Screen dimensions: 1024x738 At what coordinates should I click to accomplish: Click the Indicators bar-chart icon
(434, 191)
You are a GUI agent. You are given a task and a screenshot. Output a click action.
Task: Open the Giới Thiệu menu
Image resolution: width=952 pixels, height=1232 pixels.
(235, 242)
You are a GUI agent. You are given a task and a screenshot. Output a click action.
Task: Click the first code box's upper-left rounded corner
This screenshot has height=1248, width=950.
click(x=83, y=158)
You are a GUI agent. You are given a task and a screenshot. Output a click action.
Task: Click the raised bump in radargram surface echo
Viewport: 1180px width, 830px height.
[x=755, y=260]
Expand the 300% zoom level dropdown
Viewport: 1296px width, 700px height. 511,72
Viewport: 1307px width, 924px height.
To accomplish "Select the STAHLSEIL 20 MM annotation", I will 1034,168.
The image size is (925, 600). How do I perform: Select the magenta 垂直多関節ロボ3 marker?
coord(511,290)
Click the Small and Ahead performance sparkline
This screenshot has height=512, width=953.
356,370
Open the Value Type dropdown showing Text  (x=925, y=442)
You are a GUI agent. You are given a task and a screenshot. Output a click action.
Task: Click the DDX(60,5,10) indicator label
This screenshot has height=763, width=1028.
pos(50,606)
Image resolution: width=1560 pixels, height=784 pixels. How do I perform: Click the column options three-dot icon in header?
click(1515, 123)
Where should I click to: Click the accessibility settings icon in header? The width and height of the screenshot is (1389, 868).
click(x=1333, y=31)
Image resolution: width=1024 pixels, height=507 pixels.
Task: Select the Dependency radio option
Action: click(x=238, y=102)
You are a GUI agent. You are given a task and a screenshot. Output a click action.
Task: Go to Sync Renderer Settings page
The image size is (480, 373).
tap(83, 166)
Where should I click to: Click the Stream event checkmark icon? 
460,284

What you are asked to do:
Count the lines in the rows above that contain the string "Where", and reply with only the number.

Response:
2